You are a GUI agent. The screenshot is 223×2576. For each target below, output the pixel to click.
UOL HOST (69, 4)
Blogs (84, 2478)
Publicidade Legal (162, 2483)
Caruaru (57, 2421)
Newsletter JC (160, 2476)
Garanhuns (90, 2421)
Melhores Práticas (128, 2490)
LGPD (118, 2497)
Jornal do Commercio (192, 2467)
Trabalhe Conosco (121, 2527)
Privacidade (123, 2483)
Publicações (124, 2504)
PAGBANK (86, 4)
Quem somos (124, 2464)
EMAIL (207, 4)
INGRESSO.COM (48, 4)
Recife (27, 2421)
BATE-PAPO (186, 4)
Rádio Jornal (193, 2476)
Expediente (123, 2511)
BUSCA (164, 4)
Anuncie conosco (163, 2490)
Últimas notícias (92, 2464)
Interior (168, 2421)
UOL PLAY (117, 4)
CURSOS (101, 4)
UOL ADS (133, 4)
● ● ● ●
Task instructions
Repeat everything in the listing above exactly.

Written reply
You are a GUI agent. The screenshot is 223×2576. For each target below, output the pixel to click.
UOL HOST (69, 4)
Blogs (84, 2478)
Publicidade Legal (162, 2483)
Caruaru (57, 2421)
Newsletter JC (160, 2476)
Garanhuns (90, 2421)
Melhores Práticas (128, 2490)
LGPD (118, 2497)
Jornal do Commercio (192, 2467)
Trabalhe Conosco (121, 2527)
Privacidade (123, 2483)
Publicações (124, 2504)
PAGBANK (86, 4)
Quem somos (124, 2464)
EMAIL (207, 4)
INGRESSO.COM (48, 4)
Recife (27, 2421)
BATE-PAPO (186, 4)
Rádio Jornal (193, 2476)
Expediente (123, 2511)
BUSCA (164, 4)
Anuncie conosco (163, 2490)
Últimas notícias (92, 2464)
Interior (168, 2421)
UOL PLAY (117, 4)
CURSOS (101, 4)
UOL ADS (133, 4)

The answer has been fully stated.